Scheinbar spontan trafen die Proteste die anwesenden Sicherheitskräfte: Mit Corona-Masken vor dem Gesicht und eingehüllt in die Flaggen ihres Landes, hatten sich am 14. Juli weit über 30.000 aserbaidschanische Bürger vor dem Parlamentsgebäude in der Hauptstadt Baku versammelt, um für einen Kriegseintritt Aserbaidschans gegen das benachbarte Armenien zu demonstrieren. 

Harter Stellungskrieg, bei dem keiner gewinnen kann

„Beendet die Quarantäne, beginnt mit dem Krieg!“ forderten die Demonstranten vor dem von Sicherheitskräften abgeriegelten Gebäude. Recht spontan hatte der „Marsch für Bergkarabach“, wie der Protestzug im Anschluß von aserbaidschanischen Medien benannt wurde, in der gut 30 Kilometer von Baku entfernten Stadt Sumgait mit nur wenigen hundert Teilnehmern begonnen, sich bis zum Abend jedoch wie ein Lauffeuer auch auf Baku ausgebreitet. Erst beim Versuch der Demonstranten, das Parlament zu stürmen und Feuer im Gebäude zu legen, antwortete die Polizei mit Tränengas und Wasserwerfern.

Noch am selben Abend verurteilte der aserbaidschanische Machthaber Ilham Aliyev die ungewöhnliche Demonstration als „versuchten Staatsstreich“ und bezichtigte die Opposition der Destabilisierung seiner Regierung. Seine Vorwürfe sind freilich aus der Luft gegriffen – seit 2003 regiert Aliyev das erdölreiche Land am Kaspischen Meer quasi im Alleingang als Nachfolger seines Vaters Heydar Aliyev, welcher vom Zerfall der Sowjetunion an die Geschicke des Landes geleitet hatte. 

Vielmehr scheint, als habe Ilham Aliyev den Marsch auf Baku selbst inszeniert, um seinem politischen Säbelrasseln gesellschaftlichen Rückhalt zu sichern: Denn bereits zwei Tage zuvor hatten Einwohner mehrerer aserbaidschanischer Städte unter großen Sympathien der Berichterstattung staatlicher Medien während ihrer angeblich spontanen Massendemonstrationen für den Wiederanschluß Bergkarabachs an Aserbaidschan demonstriert. Die Handzeichen der Grauen Wölfe, einer nationalistischen protürkischen Gruppierung, hätten die Aufmärsche dominiert, berichteten Journalisten des Bakuer Blogs „Aze Voice“, inmitten von aserbaidschanischen wie türkischen Flaggen sowie dem Sprechchor: „Wir sind furchtlose Türken!“ Der Großteil der Aserbaidschaner ist turksprachig und bezeichnet sich selbst als „aserbaidschanische Türken“.

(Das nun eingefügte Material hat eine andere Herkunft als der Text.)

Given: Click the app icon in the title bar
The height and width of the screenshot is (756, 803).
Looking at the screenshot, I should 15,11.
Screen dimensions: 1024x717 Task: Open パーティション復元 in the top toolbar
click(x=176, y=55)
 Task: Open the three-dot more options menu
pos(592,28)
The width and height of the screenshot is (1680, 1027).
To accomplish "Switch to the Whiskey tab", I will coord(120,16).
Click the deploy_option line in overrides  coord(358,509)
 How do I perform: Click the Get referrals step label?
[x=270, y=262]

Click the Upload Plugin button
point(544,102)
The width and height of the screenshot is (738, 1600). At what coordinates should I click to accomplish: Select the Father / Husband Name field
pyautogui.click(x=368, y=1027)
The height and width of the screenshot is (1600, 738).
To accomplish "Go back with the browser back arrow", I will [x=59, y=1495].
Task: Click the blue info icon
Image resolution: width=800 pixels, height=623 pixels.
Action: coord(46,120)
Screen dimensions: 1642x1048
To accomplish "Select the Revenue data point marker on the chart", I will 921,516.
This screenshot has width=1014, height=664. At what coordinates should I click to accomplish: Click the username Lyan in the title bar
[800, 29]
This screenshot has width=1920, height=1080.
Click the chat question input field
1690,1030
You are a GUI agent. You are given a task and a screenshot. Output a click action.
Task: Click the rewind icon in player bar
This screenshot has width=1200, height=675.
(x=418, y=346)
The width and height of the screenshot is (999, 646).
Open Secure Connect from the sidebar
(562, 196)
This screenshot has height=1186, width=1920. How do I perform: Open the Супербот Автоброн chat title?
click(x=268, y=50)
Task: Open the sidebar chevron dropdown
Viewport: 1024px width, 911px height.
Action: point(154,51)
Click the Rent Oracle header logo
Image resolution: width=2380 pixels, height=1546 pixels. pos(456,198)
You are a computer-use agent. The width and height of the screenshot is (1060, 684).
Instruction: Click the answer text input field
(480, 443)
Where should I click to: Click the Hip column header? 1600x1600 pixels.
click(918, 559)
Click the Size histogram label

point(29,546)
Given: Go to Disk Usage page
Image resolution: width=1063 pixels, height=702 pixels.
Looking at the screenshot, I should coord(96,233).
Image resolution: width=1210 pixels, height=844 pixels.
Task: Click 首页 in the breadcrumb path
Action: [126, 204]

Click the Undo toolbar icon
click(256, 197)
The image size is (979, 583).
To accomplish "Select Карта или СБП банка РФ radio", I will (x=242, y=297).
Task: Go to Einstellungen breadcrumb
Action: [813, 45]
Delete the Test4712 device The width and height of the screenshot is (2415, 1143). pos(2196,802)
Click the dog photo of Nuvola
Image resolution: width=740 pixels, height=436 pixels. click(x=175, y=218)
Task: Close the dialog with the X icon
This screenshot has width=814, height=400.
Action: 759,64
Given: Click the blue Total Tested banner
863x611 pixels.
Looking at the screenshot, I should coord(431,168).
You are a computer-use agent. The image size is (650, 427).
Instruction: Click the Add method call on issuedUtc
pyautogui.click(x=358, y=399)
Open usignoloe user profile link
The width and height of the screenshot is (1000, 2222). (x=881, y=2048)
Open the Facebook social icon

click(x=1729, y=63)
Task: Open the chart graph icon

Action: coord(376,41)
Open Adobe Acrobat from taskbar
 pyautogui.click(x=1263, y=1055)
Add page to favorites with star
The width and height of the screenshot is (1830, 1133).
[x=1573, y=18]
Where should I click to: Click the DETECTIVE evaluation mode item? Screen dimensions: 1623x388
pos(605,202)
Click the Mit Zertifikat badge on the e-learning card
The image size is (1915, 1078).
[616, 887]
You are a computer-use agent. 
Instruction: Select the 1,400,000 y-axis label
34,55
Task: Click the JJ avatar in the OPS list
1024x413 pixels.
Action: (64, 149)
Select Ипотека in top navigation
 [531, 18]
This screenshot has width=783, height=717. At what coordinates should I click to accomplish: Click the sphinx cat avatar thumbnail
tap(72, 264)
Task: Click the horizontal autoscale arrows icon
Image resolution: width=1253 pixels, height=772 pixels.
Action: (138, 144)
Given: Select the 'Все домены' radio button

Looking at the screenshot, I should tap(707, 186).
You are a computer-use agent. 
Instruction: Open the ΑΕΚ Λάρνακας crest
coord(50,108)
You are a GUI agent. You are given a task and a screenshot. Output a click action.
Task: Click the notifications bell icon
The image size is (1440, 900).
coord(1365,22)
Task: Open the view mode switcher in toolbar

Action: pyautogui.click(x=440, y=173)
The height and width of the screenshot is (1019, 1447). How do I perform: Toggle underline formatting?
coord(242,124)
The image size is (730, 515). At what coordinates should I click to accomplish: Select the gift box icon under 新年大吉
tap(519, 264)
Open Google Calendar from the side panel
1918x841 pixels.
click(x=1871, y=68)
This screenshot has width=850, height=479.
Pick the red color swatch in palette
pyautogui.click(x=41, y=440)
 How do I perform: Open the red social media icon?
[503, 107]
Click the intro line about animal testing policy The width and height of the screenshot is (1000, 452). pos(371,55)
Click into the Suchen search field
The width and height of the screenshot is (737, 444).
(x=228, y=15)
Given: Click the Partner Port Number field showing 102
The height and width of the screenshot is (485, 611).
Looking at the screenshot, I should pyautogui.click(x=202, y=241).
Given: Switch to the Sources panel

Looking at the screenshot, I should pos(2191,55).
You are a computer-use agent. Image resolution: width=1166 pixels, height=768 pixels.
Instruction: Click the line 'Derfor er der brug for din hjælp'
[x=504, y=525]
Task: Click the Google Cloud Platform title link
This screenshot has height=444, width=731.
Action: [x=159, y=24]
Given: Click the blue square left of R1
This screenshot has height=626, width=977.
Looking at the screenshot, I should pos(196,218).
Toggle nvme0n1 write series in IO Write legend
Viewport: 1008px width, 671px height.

Auslöser der Proteste waren die seit dem 12. Juli anhaltenden militärischen Zusammenstöße aserbaidschanischer Soldaten mit armenischen Militäreinheiten an der Grenze zur armenischen Provinz Tawusch. Seit ihrer Unabhängigkeit kämpfen beide Länder um die Vorherrschaft speziell des Gebiets um Bergkarabach, um dessen Besitz sich von 1992 bis 1994 schon einmal ein Krieg entsponnen hatte, der über 50.000 Menschen das Leben kostete.

 Seitdem besetzt Armenien das mehrheitlich von Armeniern bewohnte, von Aserbaidschan indessen beanspruchte Gebiet, welches sich wiederum beiden Parteien gegenüber, international jedoch nicht anerkannt, für selbständig erklärte. 

Am 12. Juli, behauptet Baku, habe Armenien mit Mörserbeschuß auf Dörfer jenseits der Grenze begonnen, um weitere Gebiete zu annektieren. Eriwan hingegen erklärt, aserbaidschanische Truppen hätten strategisch wichtige Hügel auf armenischem Boden besetzt. Dutzende Soldaten des Feindes seien seitdem liquidiert worden, behauptet die jeweilige Gegenseite. Tatsächlich, berichten unabhängige Beobachter, hätten sich die Kampfhandlungen in einem Stellungskrieg zu beiderlei Nachteil festgefahren.

Vor einem neuen, voll ausgewachsenen Krieg warnt die internationale Staatengemeinschaft und reagiert dabei höchst unterschiedlich: Einstimmig verurteilte das französische Parlament Baku als Aggressor in diesem Konflikt und erfährt dabei das Wohlwollen des türkischen Rivalen Griechenland. In der islamischen Welt wiederum sammeln sich die Sympathisanten Bakus. Sowohl die Regierungen Pakistans als auch Malaysias erklärten Eriwan für schuldig am jüngsten Konflikt. Einen Schritt weiter ging die Türkei. „Armenien wird unter seiner eigenen Verschwörung ertränkt werden und für all seine Taten bezahlen“, drohte der türkische Verteidigungsminister Hulusi Akar und erklärte die volle Unterstützung der „azarischen Brüder“ durch die Türkei. Der Iran wiederum, welcher selbst rund 15 Millionen Aserbaidschaner beheimatet, erklärte sich als Vermittler zwischen beiden Staaten bereit – auch aus Eigeninteresse heraus, um seine Hegemonie im Kaukasus auszubauen.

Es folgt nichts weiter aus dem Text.